_Required action:_ Go through the listing below. Copy each line that has the string "agent".

_Extracted records:_
◆ ◆ ◆
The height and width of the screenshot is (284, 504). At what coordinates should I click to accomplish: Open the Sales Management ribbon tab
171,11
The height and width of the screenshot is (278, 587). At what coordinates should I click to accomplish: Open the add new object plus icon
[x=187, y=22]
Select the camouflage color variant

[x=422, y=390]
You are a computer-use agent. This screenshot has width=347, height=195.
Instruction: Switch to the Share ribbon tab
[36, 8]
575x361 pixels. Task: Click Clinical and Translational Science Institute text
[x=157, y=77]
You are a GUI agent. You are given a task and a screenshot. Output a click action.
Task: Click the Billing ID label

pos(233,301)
◆ ◆ ◆
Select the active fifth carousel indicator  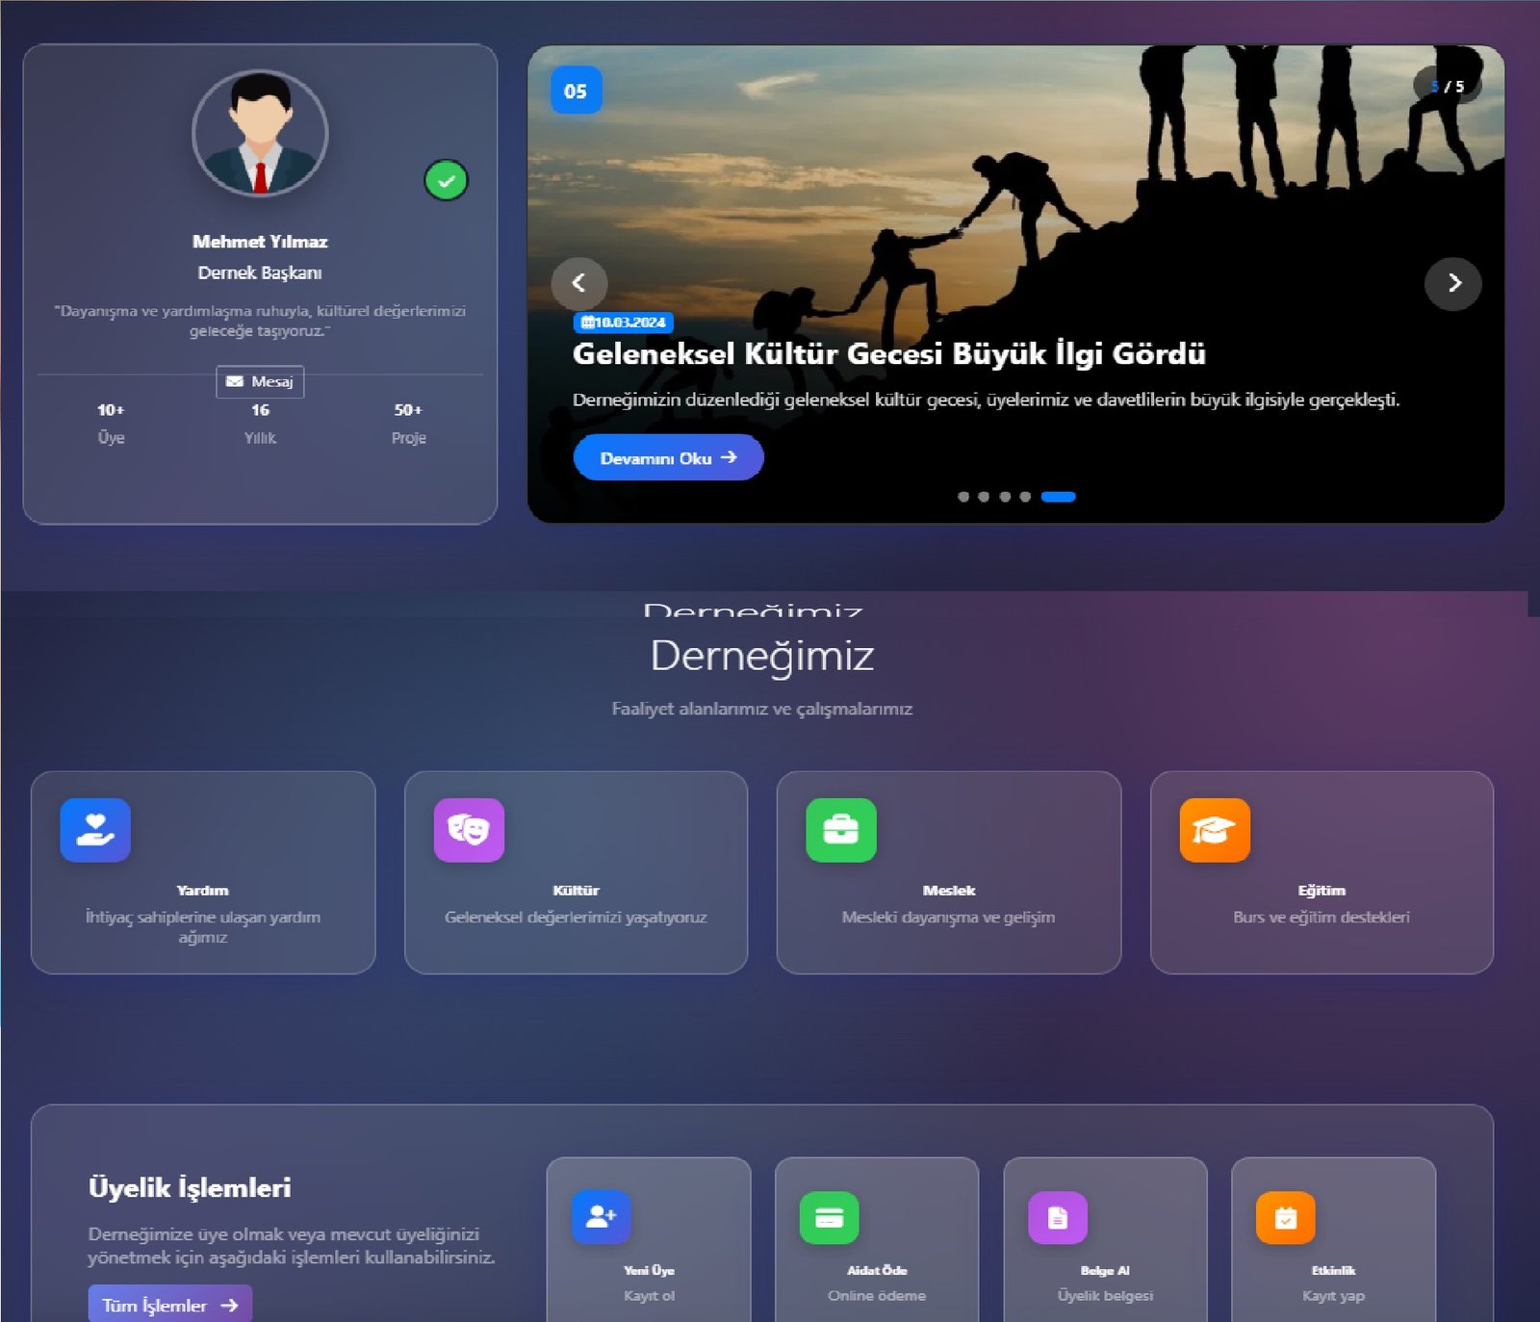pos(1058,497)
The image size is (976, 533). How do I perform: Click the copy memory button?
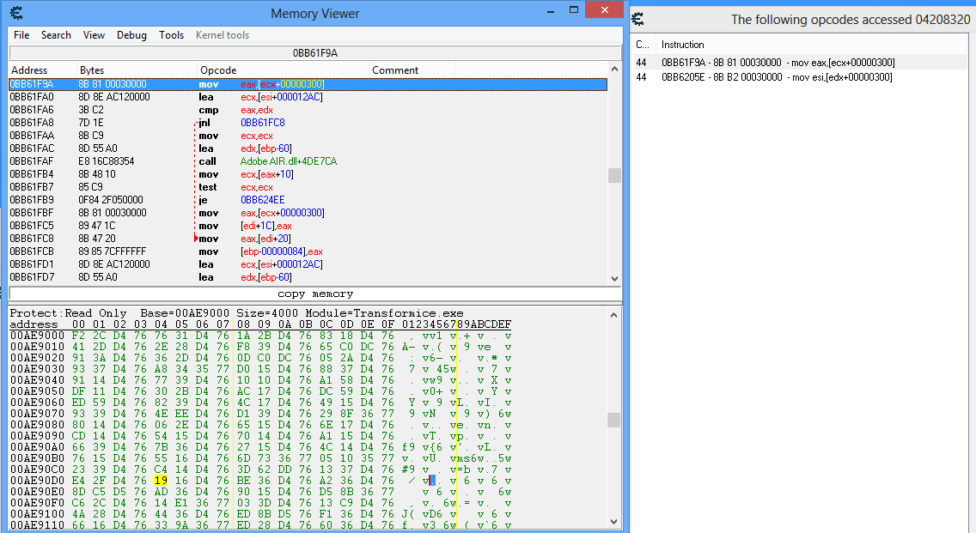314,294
◆ ◆ ◆
_Response below:_
You are a computer-use agent. This screenshot has width=347, height=195.
You are a GUI agent. You are given a task and a screenshot. Output a click action.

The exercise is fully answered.